1. Maximise privacy, minimise fraud
Companies like Equifax have sizeable records on hundreds of millions of users making them significant targets for hackers. With a decentralised system, no one player holds masses of information, thus, even if one system is hacked, it does not compromise the entire ecosystem. With DCC, there is a real time log of transactions, such that if your identity has been stolen, you will know sooner rather than later because you will have visibility on all the credit applications made using your profile as they happen. Today, it can be weeks or months before you know if you have been the victim of identity theft.
2. Prevent incomplete or wrongful credit reporting
A friend of mine who is a product manager in the tech sector moved from London to San Francisco and had a tough time getting a mobile phone contract in her new city. This is because, having lived her entire life in the United Kingdom, she did not have a sufficient credit record in the United States to get a phone line of her own. Her work around was to borrow a friend’s spare mobile phone for three months while she built a credit history of her own in the United States, her access to basic credit was significantly curtailed because American lenders were not able to access her complete records.

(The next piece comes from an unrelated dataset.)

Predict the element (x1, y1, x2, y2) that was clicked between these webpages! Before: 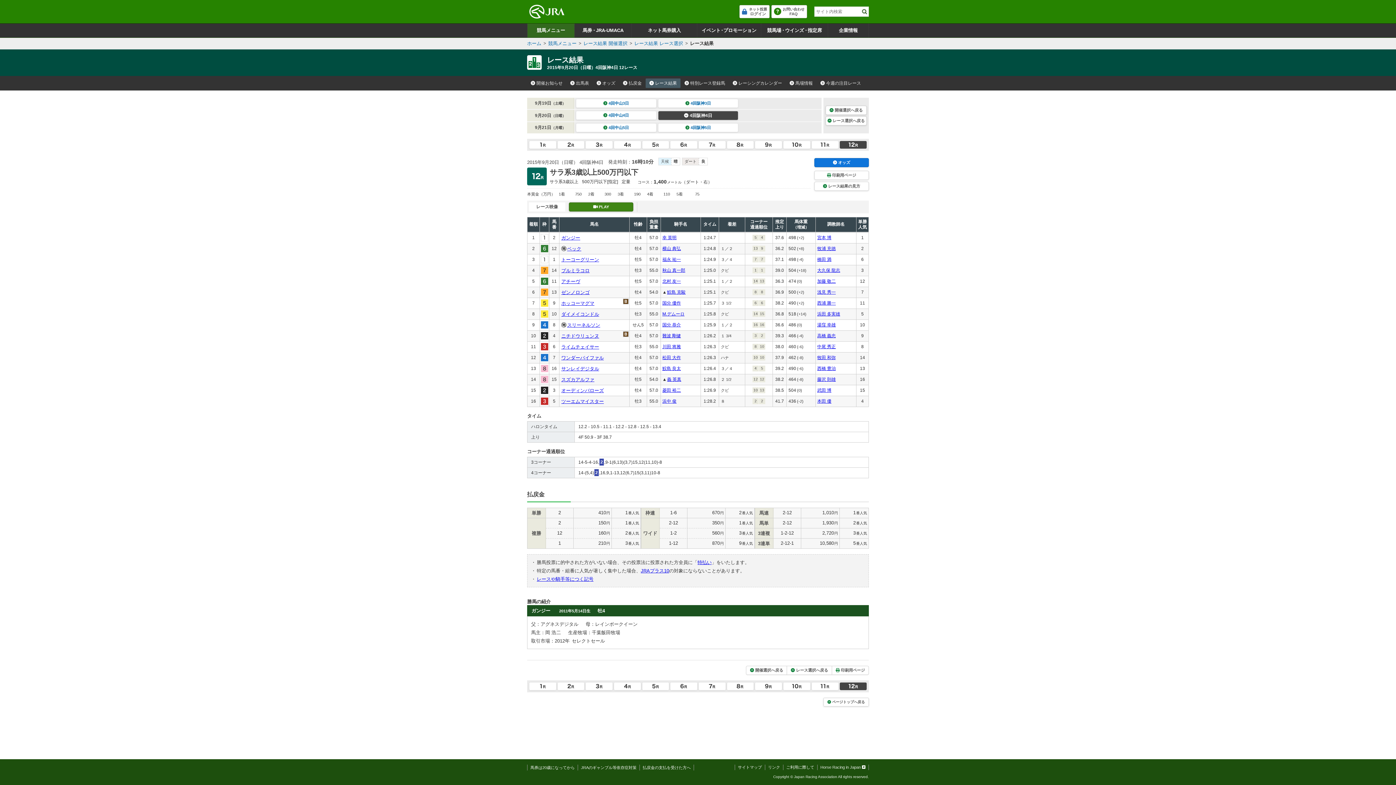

While companies like Equifax are global players, and yet international data protection and banking regulations prohibit the transmutation of consumer records across countries. This means, if you are an individual who moves countries or a company seeking to raise capital, your access to credit is geographically constrained. If you think about the dynamics of globalisation and how integrated the world is today, this is an artificial constraint. Because blockchain is a distributed ledger, credit providers and borrowers can interact from anywhere in the world and transaction data is available to every member of the ecosystem regardless of their location.
3. Break the monopoly of large financial institutions
Block chain enables distributed banking by supporting an ecosystem of interlinked buy separate financial. No one monolithic entity holds all the data in a blockchain system and all players can see complete transaction records. Presently, each of the Big Three and other credit bureaus are separate privately held companies with disparate closed systems. They do not share data and have different methodologies for computing individual credit scores. Additionally, as an individual consumer you do not have direct, real time access to your own information. Blockchain technology enables an effective disintermediation of credit scoring that results in lower transaction costs to businesses and individuals alike.

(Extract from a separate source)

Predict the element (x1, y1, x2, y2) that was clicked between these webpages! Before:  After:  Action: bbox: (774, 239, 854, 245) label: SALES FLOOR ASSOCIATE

Disintermediation does not mean chaos, on the contrary, business standards can still be set and maintained by public chains like DCC. Participants commit to abiding by the rules and they are incentivised to keep using the ecosystem because they receive a share of the earnings.
Block chain applications in financial services are truly exciting. They present an opportunity to provide debt registration, credit reporting and other financial services globally in a more convenient and customer centric way. Decentralised credit chains also minimise fraud and the risk of identity theft. In the current framework, individual job seekers, credit applicants and prospective homeowners are left at the mercy of a flawed model in the credit reporting industry. A critical first step would be to give consumers visibility, in real time, on how their data is collected and used. Distributed credit chains address this.
*I am an MLG contributor, writing educational content on the blockchain industry. Opinions expressed are entirely my own and in no way an endorsement of the companies or products referenced.